Next in our Back to school tricks and tips series.
These posts are for our English language learners and are meant to be entertaining as well as helpful. Let me know what you think, or share your stories on Macmillan Dictionary’s Learn English Facebook page or in comments at the end of these posts. Happy learning!
Slang and txt spk in the classroom
Yo! is probably not the best way to greet your English language teacher when you get back to class for a new term but they couldn’t exactly tell you that it’s ‘not English’. And if you got a text from your teacher saying something like: ‘Remember that the first class after the holidays is tomorrow at 2pm.’, to which you responded with ‘k. c u l8r’. Well, that’s English too – so your teacher can’t really be too down on you about it.
But your teacher may be concerned that you aren’t using the right English in the right context.

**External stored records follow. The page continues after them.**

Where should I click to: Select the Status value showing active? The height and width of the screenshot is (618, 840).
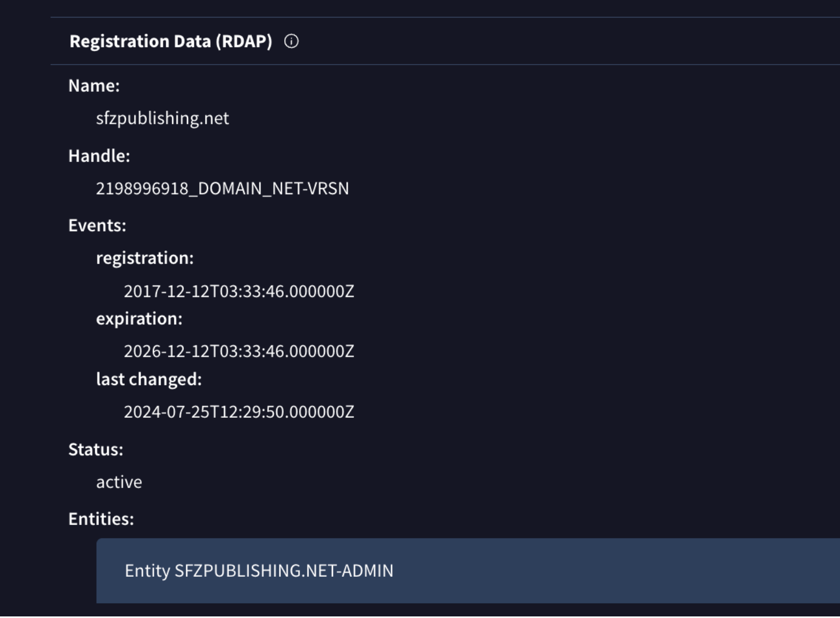117,482
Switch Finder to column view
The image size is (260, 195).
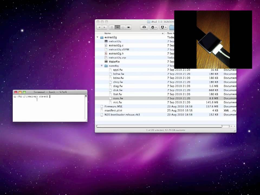pos(123,27)
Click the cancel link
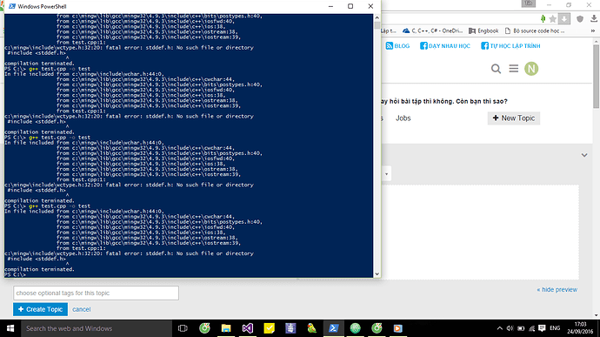The image size is (600, 337). 82,309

It’s cool that you’re at home with English slang and online English phrases, I mean YOLO, right? But here are some pointers to keep you out of trouble in your written work:
1) You, your and you’re, not u, ur and ur. Seriously.
2) Whether you love it, are in love or full of love in general, the word has two vowels and neither one is a u. Love. Not luv, luvvies.

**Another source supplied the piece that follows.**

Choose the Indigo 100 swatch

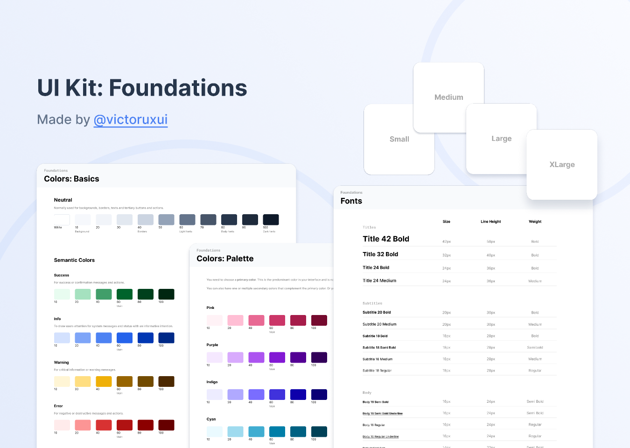pos(319,394)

3) Capitalizing (take this to the bank): I is still a capital letter when referring to yourself. Even if you are being humble. Even if you are in a rush. The first letter after a full stop (period) or at the beginning of a sentence is still a capital letter. Apostrophes come and go, it’s true – but this rule holds. Believe it.
3) If there’s something you want to emphasise, e.g.: ‘He just knew his teacher would understand…’ then put it in italics or underline it. *Asterisks* are for Twitter and SHOUTING is just plain rude.
4) Lastly, don’t tag it. No #arewedoneyet at the end of an essay.